Suitors plan to kill Telemachus on his return, just as Agamemnon’s wife and her lover plan to kill him. Another interesting parallel between Odysseus and Agamemnon is that while Odysseus’s son Telemachus kills the suitors to end their despotism in his father’s palace, Agamemnon’s son kills his own mother. This is a dark parallel, which is similar in its nature of action (death), yet different given the relationship of the killers with their victims.
Agamemnon and Odysseus both have sons waiting for them. While Odysseus’s son Telemachus awaits his father’s return, the goddess Athena pushes him to look for his father. Agamemnon and his son Orestes unite sooner, but the son must avenge his father when the time comes. Both relationships between son and father are intimate and meaningful, with mutual pride. This is evident from their way of dealing with a situation involving their respective fathers. Whereas Orestes picks up arms to avenge his father, Telemachus does the same to avenge the reputation and respect of his father, which the suitors are trying to destroy.
The biggest contrast in Homer’s The Odyssey is with respect to Penelope and Clytemnestra. The Odyssey considers Penelope, wife of Odysseus and a cousin of Helen, the second-most beautiful woman in Greece. While her husband is away, 100 or more suitors try to compete for her hand in marriage, but her virtues as a loyal and committed wife help her rebuff their proposals. She longs for her husband and prays for his well-being.

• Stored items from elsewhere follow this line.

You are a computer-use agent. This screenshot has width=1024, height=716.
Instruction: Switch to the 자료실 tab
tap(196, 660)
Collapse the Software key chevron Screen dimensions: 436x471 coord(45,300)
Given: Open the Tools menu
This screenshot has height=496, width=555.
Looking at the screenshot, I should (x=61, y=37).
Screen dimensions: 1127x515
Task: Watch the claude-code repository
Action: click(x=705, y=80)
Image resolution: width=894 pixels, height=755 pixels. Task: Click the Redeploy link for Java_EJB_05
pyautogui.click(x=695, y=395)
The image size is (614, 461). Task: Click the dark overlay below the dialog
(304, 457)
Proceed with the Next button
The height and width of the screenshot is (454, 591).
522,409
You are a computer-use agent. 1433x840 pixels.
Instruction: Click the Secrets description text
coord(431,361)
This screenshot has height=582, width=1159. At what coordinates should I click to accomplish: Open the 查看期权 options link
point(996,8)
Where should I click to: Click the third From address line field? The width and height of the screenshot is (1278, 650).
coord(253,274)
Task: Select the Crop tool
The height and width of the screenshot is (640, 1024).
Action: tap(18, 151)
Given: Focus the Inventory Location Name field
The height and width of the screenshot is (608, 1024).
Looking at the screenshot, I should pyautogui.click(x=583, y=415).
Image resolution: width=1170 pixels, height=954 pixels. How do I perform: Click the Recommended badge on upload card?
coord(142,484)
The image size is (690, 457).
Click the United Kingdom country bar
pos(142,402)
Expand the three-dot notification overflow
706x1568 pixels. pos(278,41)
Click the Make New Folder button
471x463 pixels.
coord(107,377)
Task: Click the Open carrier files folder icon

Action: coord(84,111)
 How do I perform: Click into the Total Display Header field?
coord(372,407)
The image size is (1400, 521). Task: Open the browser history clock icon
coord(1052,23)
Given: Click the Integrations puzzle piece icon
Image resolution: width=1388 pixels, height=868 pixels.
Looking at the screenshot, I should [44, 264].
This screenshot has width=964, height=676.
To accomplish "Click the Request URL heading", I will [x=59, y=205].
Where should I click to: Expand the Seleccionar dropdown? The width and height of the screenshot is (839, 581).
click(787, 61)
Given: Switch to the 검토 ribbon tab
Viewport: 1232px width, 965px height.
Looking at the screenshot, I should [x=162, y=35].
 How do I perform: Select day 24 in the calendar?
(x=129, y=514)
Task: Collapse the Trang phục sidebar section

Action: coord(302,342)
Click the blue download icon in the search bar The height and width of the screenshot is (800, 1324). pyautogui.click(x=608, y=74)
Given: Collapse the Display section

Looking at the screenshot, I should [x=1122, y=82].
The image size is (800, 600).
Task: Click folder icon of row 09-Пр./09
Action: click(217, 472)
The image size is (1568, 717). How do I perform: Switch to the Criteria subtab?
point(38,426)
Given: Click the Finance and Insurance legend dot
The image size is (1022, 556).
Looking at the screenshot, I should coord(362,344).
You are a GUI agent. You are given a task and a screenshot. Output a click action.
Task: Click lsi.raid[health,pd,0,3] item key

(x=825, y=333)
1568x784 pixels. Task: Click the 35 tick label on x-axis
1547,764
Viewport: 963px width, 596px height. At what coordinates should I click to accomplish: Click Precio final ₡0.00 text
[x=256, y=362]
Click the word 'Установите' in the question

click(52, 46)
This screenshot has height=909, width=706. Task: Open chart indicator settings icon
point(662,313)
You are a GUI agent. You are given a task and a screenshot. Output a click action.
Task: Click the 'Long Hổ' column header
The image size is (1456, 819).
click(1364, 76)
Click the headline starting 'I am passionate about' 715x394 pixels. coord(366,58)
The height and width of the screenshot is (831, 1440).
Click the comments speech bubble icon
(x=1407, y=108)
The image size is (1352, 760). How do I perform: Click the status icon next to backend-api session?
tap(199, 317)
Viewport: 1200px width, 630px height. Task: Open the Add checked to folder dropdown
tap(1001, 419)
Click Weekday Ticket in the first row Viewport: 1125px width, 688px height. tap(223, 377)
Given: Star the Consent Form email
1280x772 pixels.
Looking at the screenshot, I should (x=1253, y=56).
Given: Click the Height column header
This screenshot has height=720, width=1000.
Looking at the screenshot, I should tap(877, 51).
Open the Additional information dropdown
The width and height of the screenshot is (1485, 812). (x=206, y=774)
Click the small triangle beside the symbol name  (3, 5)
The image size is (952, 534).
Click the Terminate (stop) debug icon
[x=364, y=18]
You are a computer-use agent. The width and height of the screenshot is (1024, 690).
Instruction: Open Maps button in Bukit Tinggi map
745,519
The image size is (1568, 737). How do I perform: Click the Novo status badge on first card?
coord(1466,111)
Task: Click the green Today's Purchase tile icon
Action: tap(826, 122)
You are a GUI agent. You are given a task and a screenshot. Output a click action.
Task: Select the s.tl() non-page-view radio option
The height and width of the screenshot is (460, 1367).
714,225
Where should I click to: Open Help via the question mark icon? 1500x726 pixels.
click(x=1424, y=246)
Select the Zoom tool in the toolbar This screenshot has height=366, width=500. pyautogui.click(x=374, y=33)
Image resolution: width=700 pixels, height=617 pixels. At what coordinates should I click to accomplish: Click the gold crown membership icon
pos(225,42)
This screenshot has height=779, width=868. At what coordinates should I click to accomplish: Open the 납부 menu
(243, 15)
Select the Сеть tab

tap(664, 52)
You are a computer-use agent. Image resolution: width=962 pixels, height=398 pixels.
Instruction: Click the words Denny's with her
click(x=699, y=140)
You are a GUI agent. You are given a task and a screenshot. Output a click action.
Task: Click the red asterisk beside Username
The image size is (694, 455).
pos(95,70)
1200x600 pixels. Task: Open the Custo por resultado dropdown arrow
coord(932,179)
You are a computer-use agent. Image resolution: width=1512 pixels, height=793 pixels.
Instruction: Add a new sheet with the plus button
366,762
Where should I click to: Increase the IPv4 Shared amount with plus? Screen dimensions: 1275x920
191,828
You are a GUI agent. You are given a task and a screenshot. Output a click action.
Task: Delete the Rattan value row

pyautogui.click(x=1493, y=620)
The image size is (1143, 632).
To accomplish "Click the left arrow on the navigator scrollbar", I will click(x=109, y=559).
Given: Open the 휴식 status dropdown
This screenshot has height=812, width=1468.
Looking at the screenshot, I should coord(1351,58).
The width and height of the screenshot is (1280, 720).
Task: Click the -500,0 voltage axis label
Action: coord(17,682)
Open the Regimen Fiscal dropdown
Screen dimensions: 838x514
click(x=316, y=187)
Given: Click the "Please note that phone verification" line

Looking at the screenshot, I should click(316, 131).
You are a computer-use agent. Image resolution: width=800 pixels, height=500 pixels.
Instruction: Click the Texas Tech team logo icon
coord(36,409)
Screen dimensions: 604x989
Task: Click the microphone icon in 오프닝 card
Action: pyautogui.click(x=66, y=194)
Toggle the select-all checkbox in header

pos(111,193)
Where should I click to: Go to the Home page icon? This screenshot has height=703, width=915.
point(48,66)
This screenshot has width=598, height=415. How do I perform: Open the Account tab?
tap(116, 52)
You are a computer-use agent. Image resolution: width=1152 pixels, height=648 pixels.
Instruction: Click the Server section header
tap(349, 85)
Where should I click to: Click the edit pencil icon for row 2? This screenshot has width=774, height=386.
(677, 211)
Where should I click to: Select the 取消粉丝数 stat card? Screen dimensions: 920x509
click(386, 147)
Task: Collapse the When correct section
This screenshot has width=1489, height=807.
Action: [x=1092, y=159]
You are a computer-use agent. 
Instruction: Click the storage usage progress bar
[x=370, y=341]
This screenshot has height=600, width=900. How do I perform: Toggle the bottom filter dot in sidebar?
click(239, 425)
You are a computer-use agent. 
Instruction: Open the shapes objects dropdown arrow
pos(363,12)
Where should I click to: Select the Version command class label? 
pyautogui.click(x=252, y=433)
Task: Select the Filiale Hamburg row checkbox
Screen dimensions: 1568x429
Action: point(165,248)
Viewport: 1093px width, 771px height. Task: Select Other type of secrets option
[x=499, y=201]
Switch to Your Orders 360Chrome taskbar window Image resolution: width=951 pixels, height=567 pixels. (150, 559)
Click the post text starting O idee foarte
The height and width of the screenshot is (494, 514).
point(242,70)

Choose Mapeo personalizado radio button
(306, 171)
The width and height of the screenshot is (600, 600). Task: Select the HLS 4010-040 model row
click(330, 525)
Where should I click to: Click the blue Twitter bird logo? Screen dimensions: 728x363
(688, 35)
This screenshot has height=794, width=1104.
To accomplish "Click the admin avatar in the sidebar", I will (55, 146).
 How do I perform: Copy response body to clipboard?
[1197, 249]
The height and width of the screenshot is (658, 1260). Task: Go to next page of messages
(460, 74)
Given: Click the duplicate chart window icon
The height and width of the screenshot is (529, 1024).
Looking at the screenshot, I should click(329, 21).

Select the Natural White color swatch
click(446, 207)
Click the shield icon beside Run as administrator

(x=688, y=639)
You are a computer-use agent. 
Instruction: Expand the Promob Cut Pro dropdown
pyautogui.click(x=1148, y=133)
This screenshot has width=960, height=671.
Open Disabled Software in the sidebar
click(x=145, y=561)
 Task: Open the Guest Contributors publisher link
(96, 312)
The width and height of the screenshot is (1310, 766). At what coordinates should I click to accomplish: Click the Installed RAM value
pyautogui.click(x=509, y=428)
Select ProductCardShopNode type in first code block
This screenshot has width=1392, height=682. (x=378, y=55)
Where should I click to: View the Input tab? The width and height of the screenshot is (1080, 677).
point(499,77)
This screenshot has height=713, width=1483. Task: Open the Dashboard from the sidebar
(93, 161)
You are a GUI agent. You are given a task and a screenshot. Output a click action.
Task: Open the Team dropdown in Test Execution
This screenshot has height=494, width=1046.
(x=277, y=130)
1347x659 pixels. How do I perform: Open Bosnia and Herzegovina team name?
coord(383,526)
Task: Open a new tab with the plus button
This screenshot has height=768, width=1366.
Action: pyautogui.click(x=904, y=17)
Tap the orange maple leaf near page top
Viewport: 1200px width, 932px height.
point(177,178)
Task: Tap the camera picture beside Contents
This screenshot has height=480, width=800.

In contrast, Clytemnestra (Agamemnon’s wife) indulges herself in a relationship with Aegisthus. She plots with him to kill her husband, and is not loyal to Agamemnon. The reason given for this is Agamemnon’s sacrifice of their daughter, Iphigenia. When the gods command him to kill Iphigenia, he does so to enable the ships to move toward Troy for the Trojan War. Clytemnestra is justified as a killer, but not as a wife. This action is what brings out the stark contrast between her character and Penelope’s.